In direkter Nachbarschaft des Gebäudes befinden sich eine Autowerkstatt mit Tankstelle, neoklassizistisch angehauchte Wohnhäuser, der renaturierte Chriesbauch, zwei mehrspurige Strassen, die S-Bahn-Strecke und die Zwicky-Überbauung inklusive riesiger Baustelle.

Früher war das ein Unort. «Heute sind solche Gegenden auch zum Wohnen sehr gefragt», sagte Antonio Cerra, der Besitzer der Liegenschaft, vergangene Woche bei der Präsentation des Bauprojekts. «Die Leute lieben es städtisch, die wollen das Tram gleich vor der Haustüre.» Cerra hat das Gebäude 1997 gekauft und für seine Firma Zebra Fashion genutzt. 2011 zügelte er die Logistik nach Mägenwil (AG), die Verwaltung und ein Altwarenlager blieben in Dübendorf.

Nach 40 Jahren abgerissen  

Auch wenn das 1980 erbaute Haus sein Lebensende noch nicht erreicht hat, wird es nun abgerissen.  Eines der sechs Büros, die sich mit Projekten am Architekturwettbewerb beteiligt haben, schlug zwar eine Umnutzung der Lagerhalle vor. Die Jury aber zweifelte an der Zweckmässigkeit.

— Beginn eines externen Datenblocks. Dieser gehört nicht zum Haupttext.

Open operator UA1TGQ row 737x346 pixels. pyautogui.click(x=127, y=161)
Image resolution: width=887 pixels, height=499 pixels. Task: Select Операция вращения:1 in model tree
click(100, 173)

«Ein Plattenbau liesse sich hier ebenfalls gut vermieten.»

Antonio Cerra, Bauherr

Gemäss Cerra rechnet sich ein Neubau mit verdichteter Bauweise an dieser Lage. Auch wenn die Auflage, dass ein Viertel der Grundfläche für Gewerbe reserviert sein muss, eine Knacknuss darstelle. Denn Geschäfte mit grossem Publikumsverkehr sind aufgrund der beschränkten Parkplatzzahl nicht möglich.

Bau kostet mehr als 30 Millionen 

Das Investitionsvolumen allein für den Bau beläuft sich gemäss Cerra auf 30 Millionen Franken. Dazu kommen Kosten für Land und Planung. «Ich könnte auch einen Plattenbau hinstellen, das wäre viel günstiger und liesse sich hier ebenfalls gut vermieten», sagte Cerra mit einem Lachen. «Doch die Stadt Dübendorf hat Ansprüche an die architektonische und städtebauliche Qualität.»

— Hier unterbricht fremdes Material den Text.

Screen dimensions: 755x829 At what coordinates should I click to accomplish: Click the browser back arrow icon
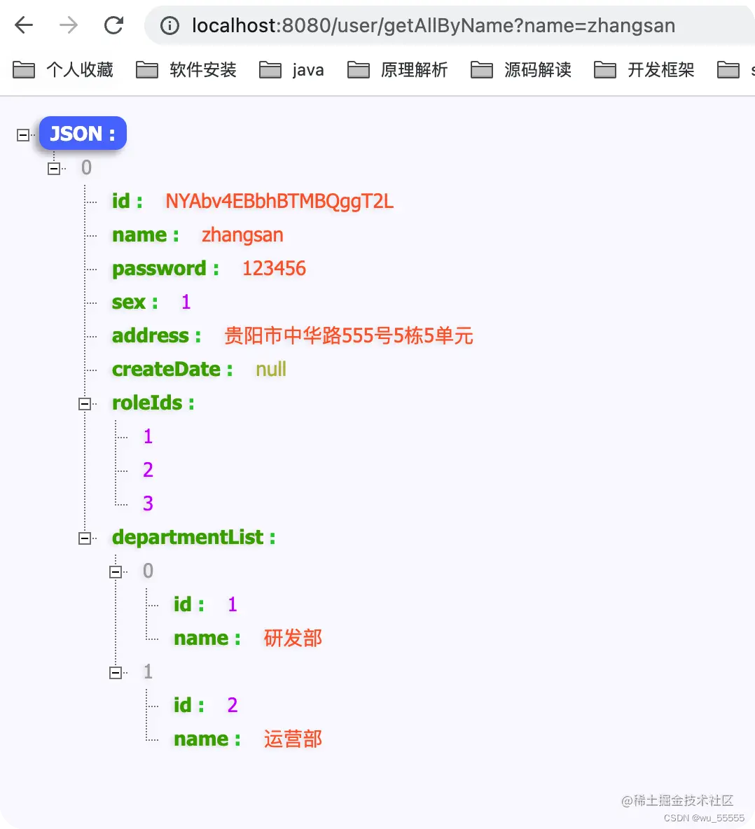tap(23, 25)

Qualität deshalb, weil das Projekt eigentlich am falschen Ort geplant ist und deshalb ein paar zusätzliche Bewilligungsschritte durchlaufen muss. So braucht es einen Gestaltungsplan, und die betroffene Parzelle muss in die Zentrumszone umgezont werden. Dazu geht das Projekt durch viele Hände. Sowohl die Stadtbildkommission als auch der städtische Bauausschuss, der Dübendorfer Gemeinderat und die Zürcher Baudirektion werden sich damit befassen. Der Kanton hat das Quartier bereits früher als Zentrumsgebiet festgelegt und begrüsst damit im Grundsatz eine Wohnnutzung.

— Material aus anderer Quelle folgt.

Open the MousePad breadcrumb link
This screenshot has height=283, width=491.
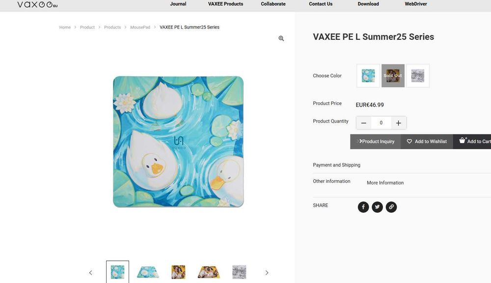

Schon viele Fragen geklärt

Vor diesem Hintergrund begrüsst der Dübendorf Stadtplaner Reto Lorenzi die Vorgehensweise mit einem Projektwettbewerb: «Wir sind froh, dass der Bauherr sich auf ein solches Experiment einliess und die Jury frei arbeiten konnte», sagte er im Anschluss an die Präsentation. Zwar sei ein Qualitätsnachweis auch anders möglich. So aber seien die verschiedenen Fragen wie Höhe, Dichte und Freiraumgestaltung bereits einer genaueren Betrachtung unterzogen worden, was im weiteren Bewilligungsverfahren hilfreich sei.

Cerra geht davon aus, dass sein «Mini-Prime-Tower», wie er das geplante Hochhaus nennt, im Jahr 2024 bezugsbereit sein wird. «Wenn alles klappt, natürlich.»